### Extracted data
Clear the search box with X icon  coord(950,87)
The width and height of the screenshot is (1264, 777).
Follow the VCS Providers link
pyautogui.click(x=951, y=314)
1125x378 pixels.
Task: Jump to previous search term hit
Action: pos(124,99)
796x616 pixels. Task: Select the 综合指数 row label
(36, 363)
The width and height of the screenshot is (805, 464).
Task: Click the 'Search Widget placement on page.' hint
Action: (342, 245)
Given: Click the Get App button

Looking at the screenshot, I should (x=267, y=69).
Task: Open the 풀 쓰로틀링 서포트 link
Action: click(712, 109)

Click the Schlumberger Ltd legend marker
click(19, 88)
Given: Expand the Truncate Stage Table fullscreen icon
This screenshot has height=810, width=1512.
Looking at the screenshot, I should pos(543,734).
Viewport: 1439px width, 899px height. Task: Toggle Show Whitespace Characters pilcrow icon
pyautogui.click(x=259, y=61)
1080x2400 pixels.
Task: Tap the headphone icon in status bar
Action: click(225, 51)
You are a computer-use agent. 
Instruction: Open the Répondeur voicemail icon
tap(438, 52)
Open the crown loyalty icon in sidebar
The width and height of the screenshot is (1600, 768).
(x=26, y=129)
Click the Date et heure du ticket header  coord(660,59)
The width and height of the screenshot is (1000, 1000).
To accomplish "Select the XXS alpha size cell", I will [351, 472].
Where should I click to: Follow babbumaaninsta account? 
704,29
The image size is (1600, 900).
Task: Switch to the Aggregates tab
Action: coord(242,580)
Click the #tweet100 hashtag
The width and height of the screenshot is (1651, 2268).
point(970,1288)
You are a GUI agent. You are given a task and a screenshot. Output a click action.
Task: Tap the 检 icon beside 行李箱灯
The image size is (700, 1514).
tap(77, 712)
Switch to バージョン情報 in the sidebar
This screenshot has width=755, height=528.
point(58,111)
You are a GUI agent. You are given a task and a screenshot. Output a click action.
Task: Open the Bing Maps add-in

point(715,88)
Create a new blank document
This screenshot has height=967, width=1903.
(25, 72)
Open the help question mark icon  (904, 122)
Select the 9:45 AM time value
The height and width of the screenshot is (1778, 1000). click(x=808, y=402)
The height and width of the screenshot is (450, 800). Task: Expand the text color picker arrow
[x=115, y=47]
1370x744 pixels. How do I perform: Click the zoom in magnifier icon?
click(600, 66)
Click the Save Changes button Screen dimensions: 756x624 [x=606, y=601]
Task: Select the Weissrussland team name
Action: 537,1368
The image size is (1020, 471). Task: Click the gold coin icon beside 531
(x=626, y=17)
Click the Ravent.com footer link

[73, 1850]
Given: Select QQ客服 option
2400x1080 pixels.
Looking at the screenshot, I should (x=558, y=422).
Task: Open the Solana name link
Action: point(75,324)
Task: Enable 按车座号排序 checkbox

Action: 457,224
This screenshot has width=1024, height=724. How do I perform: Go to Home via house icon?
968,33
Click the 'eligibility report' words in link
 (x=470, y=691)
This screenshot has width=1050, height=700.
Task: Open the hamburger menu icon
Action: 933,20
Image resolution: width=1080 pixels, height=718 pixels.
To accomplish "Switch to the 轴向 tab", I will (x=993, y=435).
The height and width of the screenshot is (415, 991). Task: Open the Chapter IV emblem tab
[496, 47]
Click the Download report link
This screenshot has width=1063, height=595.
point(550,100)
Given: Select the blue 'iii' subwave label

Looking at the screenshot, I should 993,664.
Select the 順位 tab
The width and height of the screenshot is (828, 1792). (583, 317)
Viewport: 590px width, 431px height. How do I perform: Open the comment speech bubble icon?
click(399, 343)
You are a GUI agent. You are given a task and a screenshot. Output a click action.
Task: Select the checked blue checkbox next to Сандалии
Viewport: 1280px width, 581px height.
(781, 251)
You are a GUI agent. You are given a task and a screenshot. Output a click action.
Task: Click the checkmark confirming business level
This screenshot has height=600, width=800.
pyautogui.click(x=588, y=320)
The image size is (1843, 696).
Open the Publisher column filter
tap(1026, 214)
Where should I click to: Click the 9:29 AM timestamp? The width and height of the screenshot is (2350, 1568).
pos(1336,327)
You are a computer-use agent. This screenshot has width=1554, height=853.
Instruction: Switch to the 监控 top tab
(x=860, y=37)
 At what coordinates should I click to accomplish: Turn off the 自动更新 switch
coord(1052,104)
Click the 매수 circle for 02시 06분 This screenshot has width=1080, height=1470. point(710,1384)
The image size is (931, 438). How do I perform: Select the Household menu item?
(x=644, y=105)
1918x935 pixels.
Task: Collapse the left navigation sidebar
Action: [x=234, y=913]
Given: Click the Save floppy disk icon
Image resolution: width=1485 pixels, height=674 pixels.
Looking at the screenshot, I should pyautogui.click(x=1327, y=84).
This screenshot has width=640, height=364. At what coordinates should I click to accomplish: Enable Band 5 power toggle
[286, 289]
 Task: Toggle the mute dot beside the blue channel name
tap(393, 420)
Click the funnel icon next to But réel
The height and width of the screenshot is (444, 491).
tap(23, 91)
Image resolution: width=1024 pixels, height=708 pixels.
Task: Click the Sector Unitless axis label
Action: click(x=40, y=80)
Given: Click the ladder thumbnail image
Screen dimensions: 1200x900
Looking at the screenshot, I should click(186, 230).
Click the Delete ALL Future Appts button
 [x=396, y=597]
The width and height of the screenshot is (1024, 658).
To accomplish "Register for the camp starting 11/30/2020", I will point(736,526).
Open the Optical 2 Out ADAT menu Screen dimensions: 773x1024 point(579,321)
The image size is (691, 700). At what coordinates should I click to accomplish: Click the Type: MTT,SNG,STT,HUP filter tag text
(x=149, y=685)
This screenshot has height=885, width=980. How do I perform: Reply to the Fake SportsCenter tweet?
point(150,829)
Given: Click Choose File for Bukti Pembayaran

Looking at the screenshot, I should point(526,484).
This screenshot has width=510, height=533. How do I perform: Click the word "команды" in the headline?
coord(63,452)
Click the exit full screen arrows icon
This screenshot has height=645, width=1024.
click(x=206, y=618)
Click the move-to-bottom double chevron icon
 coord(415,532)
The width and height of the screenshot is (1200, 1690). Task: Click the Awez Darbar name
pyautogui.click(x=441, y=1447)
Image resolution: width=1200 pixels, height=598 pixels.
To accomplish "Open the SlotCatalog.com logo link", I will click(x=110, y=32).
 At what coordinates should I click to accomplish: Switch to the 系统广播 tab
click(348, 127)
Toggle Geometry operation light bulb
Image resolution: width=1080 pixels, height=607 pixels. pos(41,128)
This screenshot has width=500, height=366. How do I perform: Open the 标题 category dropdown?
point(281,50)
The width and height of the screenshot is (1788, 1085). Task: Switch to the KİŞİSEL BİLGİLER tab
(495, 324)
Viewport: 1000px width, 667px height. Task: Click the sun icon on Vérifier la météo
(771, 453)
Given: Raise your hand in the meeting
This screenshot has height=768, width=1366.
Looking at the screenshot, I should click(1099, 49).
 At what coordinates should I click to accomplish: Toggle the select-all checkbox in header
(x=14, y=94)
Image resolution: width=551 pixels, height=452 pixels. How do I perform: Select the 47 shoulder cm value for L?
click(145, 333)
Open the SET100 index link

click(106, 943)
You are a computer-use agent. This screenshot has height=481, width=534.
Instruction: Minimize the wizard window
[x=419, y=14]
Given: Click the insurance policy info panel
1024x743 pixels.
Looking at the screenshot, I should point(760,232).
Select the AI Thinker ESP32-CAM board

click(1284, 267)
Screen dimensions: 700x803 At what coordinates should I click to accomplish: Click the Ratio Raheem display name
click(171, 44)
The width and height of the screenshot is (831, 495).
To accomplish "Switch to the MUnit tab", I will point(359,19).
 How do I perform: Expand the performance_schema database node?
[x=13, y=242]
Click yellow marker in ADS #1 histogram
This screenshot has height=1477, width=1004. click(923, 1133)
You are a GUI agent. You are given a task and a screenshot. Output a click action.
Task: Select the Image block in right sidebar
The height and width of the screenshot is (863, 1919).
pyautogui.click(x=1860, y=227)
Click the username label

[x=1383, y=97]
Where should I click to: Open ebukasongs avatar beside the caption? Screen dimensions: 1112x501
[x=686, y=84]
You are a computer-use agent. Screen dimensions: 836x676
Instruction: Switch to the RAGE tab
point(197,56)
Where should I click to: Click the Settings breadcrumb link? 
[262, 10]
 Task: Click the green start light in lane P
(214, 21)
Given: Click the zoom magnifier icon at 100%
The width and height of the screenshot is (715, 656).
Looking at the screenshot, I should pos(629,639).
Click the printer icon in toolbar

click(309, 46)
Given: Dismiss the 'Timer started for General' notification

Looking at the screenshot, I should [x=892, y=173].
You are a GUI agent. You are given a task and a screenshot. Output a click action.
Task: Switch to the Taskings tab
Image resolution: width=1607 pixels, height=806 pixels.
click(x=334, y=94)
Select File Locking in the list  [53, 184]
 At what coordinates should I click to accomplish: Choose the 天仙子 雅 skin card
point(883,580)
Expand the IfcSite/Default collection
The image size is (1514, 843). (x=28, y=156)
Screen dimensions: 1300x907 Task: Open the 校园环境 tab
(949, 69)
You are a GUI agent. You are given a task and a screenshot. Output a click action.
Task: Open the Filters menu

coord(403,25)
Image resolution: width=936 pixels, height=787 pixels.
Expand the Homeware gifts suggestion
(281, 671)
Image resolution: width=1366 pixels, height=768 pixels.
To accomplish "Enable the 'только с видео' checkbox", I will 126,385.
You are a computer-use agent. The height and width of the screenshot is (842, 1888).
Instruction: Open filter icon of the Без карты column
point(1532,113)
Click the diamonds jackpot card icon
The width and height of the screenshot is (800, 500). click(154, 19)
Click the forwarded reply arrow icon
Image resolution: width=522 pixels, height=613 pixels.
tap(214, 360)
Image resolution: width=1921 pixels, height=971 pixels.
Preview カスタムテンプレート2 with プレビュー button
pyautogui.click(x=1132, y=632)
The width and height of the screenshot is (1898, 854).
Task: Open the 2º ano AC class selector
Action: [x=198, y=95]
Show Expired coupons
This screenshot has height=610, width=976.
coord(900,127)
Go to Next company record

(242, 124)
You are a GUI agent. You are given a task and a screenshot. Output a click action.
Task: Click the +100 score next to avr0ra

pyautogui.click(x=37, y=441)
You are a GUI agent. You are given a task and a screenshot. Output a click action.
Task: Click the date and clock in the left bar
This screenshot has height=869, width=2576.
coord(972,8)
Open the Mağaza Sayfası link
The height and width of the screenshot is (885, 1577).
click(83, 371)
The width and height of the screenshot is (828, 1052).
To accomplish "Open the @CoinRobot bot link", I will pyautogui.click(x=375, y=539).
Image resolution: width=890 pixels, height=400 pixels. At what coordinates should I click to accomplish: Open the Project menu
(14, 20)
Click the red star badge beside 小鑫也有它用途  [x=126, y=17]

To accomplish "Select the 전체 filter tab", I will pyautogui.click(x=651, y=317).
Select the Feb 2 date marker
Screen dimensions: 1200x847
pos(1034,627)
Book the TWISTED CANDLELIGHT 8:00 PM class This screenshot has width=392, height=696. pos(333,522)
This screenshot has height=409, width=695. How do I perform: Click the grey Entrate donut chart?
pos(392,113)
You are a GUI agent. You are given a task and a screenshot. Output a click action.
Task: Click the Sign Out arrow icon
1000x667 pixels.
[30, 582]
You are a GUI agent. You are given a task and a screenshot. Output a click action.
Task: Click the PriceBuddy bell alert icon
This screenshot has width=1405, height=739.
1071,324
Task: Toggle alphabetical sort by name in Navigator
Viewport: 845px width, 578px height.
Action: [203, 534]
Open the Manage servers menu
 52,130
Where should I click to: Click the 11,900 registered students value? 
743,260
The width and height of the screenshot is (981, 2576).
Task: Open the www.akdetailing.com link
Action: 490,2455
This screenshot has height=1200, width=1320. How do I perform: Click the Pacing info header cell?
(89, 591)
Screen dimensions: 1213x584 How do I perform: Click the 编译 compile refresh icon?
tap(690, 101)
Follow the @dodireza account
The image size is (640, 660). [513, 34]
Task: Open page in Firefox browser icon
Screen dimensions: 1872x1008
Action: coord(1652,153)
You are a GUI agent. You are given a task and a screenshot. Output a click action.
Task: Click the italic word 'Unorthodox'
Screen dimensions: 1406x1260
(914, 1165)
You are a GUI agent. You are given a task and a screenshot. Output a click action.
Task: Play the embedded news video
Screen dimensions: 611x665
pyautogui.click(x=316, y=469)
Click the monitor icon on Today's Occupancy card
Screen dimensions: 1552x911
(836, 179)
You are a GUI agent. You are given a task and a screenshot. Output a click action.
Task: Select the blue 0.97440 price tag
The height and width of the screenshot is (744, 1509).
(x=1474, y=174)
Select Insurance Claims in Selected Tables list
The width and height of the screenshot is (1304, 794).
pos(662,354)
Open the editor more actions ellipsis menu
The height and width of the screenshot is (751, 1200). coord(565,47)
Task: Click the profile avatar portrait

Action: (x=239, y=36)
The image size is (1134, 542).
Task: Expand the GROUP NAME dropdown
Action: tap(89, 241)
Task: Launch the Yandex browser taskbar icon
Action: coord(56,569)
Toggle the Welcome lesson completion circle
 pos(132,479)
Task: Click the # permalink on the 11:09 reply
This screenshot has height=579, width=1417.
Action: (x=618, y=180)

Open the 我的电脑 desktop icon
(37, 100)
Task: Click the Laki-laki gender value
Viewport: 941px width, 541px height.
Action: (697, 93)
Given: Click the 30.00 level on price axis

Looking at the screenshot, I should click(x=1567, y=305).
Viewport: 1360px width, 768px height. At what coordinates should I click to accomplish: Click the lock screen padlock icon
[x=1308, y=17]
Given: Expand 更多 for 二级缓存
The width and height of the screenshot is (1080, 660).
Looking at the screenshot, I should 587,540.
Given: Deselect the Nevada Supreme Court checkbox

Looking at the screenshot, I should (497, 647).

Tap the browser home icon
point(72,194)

### Work item
Of all the entries above, repeat only the lines from the line that has "This screenshot has height=869, width=2576." to the line that has "Book the TWISTED", both lines included, exactly.

### Response below
This screenshot has height=869, width=2576.
coord(972,8)
Open the Mağaza Sayfası link
The height and width of the screenshot is (885, 1577).
click(83, 371)
The width and height of the screenshot is (828, 1052).
To accomplish "Open the @CoinRobot bot link", I will pyautogui.click(x=375, y=539).
Image resolution: width=890 pixels, height=400 pixels. At what coordinates should I click to accomplish: Open the Project menu
(14, 20)
Click the red star badge beside 小鑫也有它用途  [x=126, y=17]

To accomplish "Select the 전체 filter tab", I will pyautogui.click(x=651, y=317).
Select the Feb 2 date marker
Screen dimensions: 1200x847
pos(1034,627)
Book the TWISTED CANDLELIGHT 8:00 PM class This screenshot has width=392, height=696. pos(333,522)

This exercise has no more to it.